Que son troisième CD s’intitule Exile n’est pas seulement une référence à cette situation vécue par tant d’Africains poussés à partir loin de chez eux pour des raisons économiques, même si les violons joués sur la chanson-titre dégagent un parfum de nostalgie. Nuru Kane donne à ce concept un contenu plus politique, pensant à ces grands hommes qui ont défendu des causes et ont été contraints de se couper des leurs. Et de citer le Dalaï Lama, Cheikh Amadou Bamba, ou même Nelson Mandela.
L’exil, enfin, se trouve parfois en fermant les yeux au détour d’une chanson. Pour faire naître ce "monde en couleurs", Nuru pratique sans retenue le mélange des cultures. Son groupe Bayefall Gnawa en est l’un des reflets : ses membres viennent du Maroc, du Mali, d’Algérie, de France…
Le patchwork se décline aussi en onze titres, composés pour une bonne moitié par son complice de longue date, Thierry Fournel. Bambala prend la direction de l’Afrique du Nord des Gnawa : le guembri – instrument fétiche du Sénégalais –pose le cadre, dessine ses motifs et petit à petit accélère la cadence que suivent les voix, les battements de main et les karkabou. Ambiance plus blues pour Niang Balo. Direction l’Espagne avec Coriendo et ses sonorités festives. Issoire, en hommage à cette ville où il est officiellement domicilié, est un reggae parfaitement exécuté comme Nuru en jouait à ses débuts dans son pays natal.

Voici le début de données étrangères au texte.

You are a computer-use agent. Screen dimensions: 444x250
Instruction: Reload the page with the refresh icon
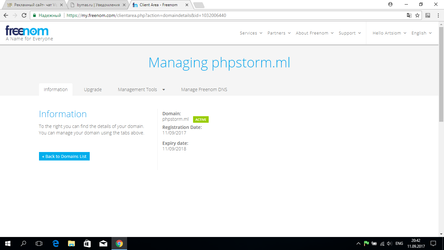click(24, 15)
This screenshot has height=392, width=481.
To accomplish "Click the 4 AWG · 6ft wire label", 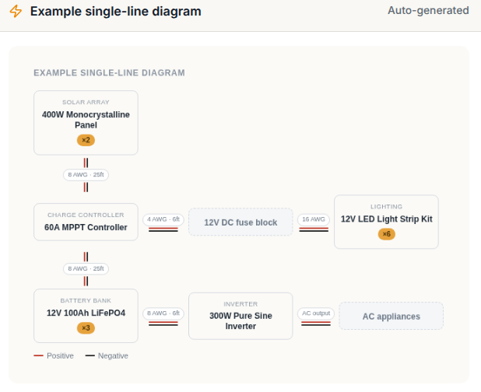I will click(163, 219).
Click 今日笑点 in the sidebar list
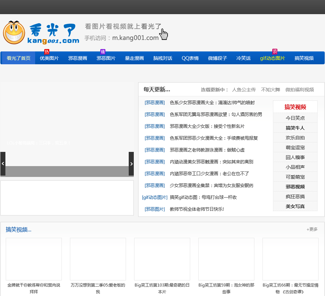The width and height of the screenshot is (325, 296). coord(295,118)

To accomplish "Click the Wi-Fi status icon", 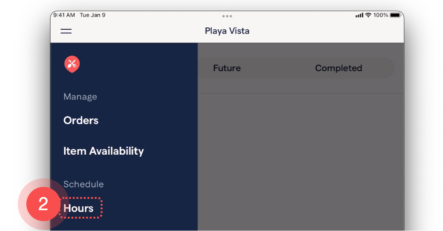I will (368, 15).
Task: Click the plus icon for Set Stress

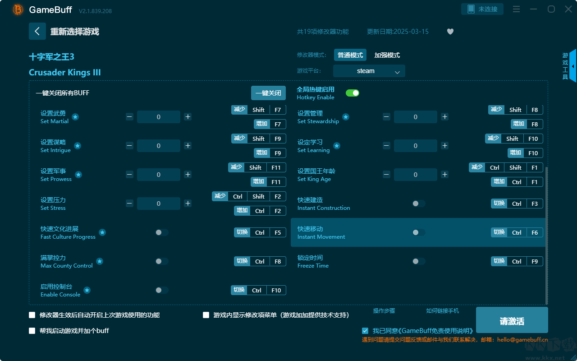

Lui qui appelle son continent à l’unité dans Afrika a su justement transcender les différences entre tous ces genres musicaux qui l’influencent pour donner à l’ensemble une cohérence, une identité. A l’instinct, sans calcul, et avec la volonté de montrer l’exemple, il prouve que changer les choses reste possible. Son message se résume en une chanson, où son patronyme se mêle au slogan du candidat Obama : Yes We Kane.